[Listing excerpted from a collection]
- - - - -
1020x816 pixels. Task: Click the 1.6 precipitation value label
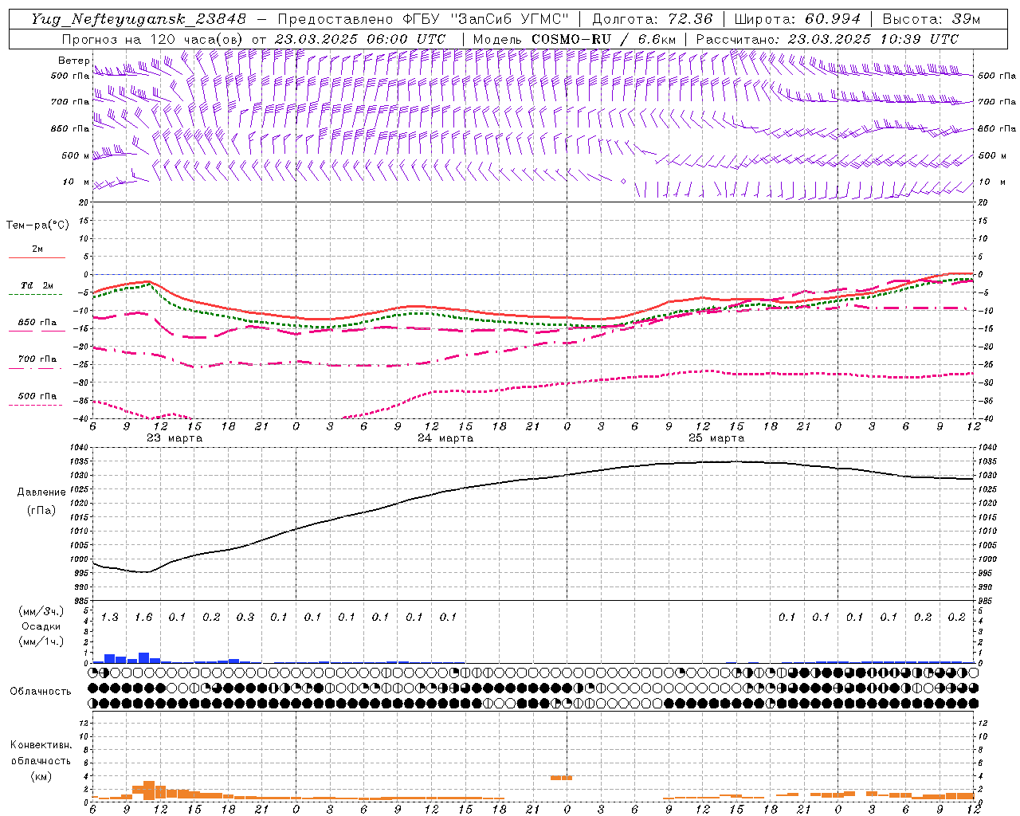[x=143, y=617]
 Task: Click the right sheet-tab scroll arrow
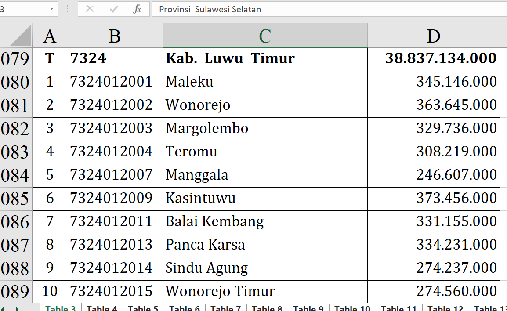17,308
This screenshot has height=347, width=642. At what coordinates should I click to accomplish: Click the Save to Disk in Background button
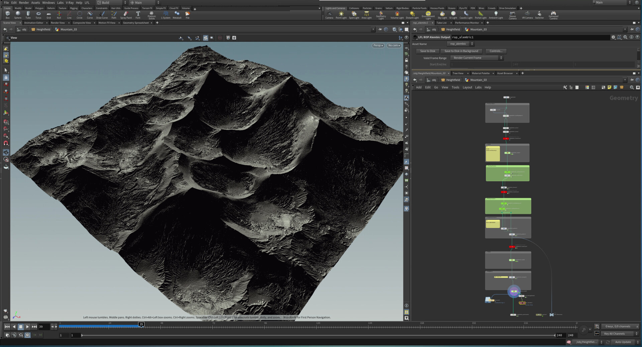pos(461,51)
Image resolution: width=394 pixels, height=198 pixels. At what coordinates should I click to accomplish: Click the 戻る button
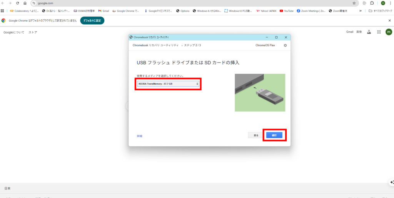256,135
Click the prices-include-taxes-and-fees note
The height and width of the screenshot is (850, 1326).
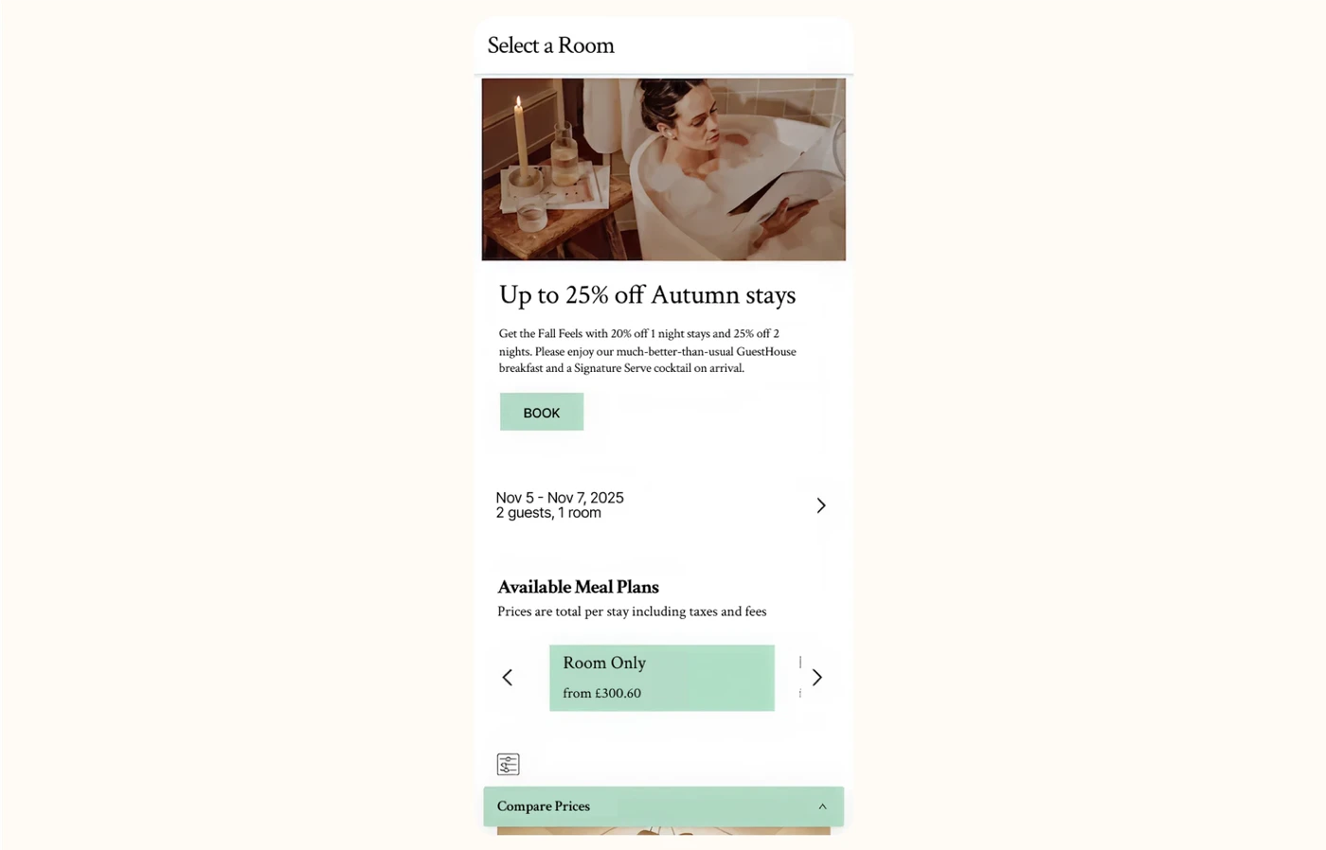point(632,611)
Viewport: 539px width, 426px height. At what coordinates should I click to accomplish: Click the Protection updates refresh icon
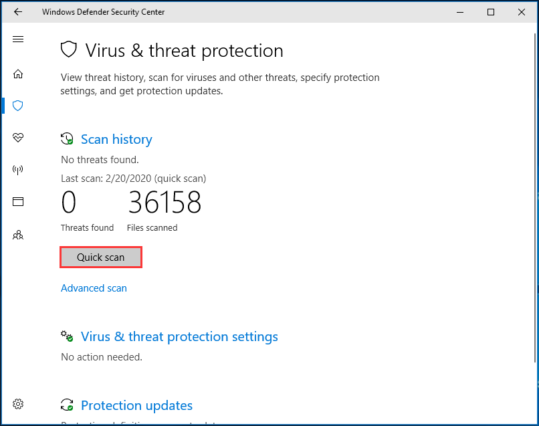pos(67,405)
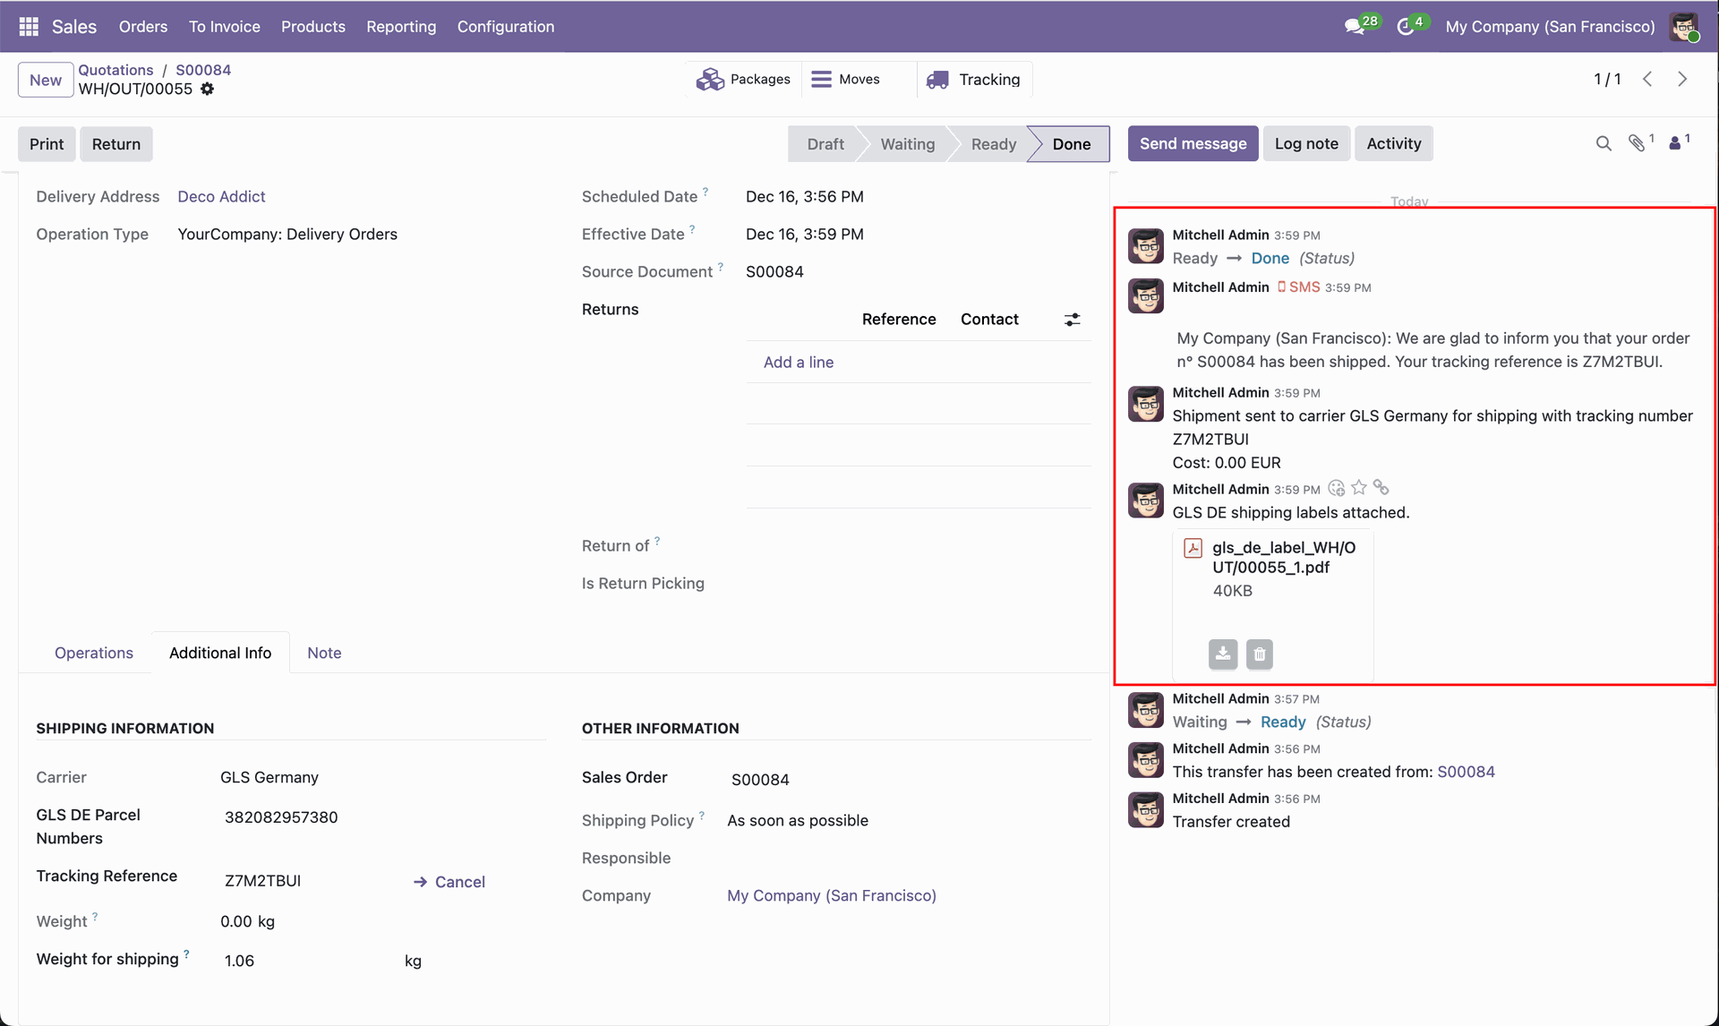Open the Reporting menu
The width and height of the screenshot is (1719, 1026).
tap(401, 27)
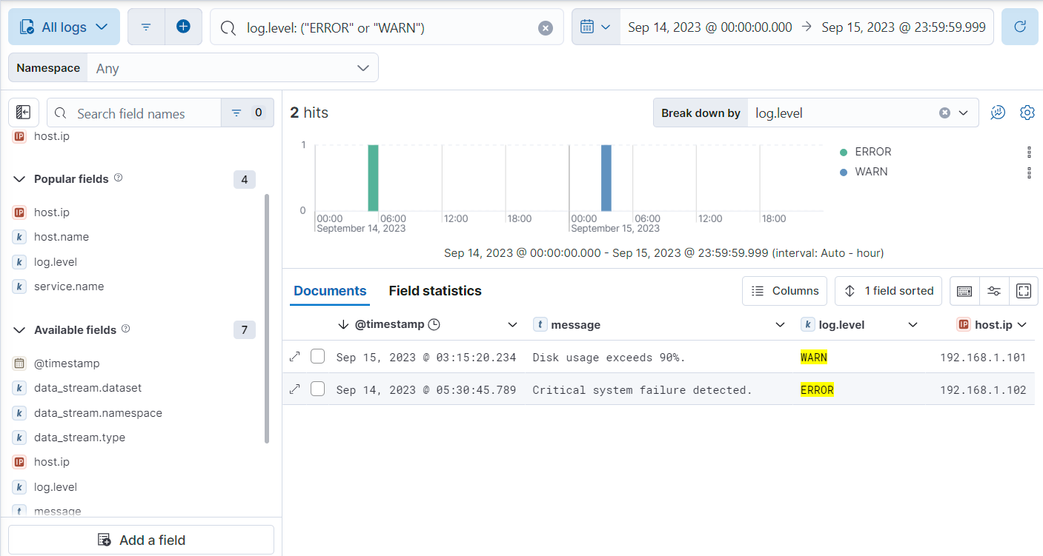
- - - - -
Copy out every line of the listing above word for word, leaving out the pictures.

EXERCISE SOLUTION:
1020x816 pixels. Task: Click the 1.6 precipitation value label
[x=143, y=617]
 Task: Click the right sheet-tab scroll arrow
17,308
This screenshot has height=347, width=642. At what coordinates should I click to accomplish: Click the Save to Disk in Background button
pos(461,51)
Image resolution: width=394 pixels, height=198 pixels. At what coordinates should I click to accomplish: Click the 戻る button
256,135
Click the prices-include-taxes-and-fees note
The height and width of the screenshot is (850, 1326).
point(632,611)
Viewport: 539px width, 426px height. At what coordinates should I click to accomplish: Click the Protection updates refresh icon
pos(67,405)
Open the Reporting menu
The width and height of the screenshot is (1719, 1026).
tap(401, 27)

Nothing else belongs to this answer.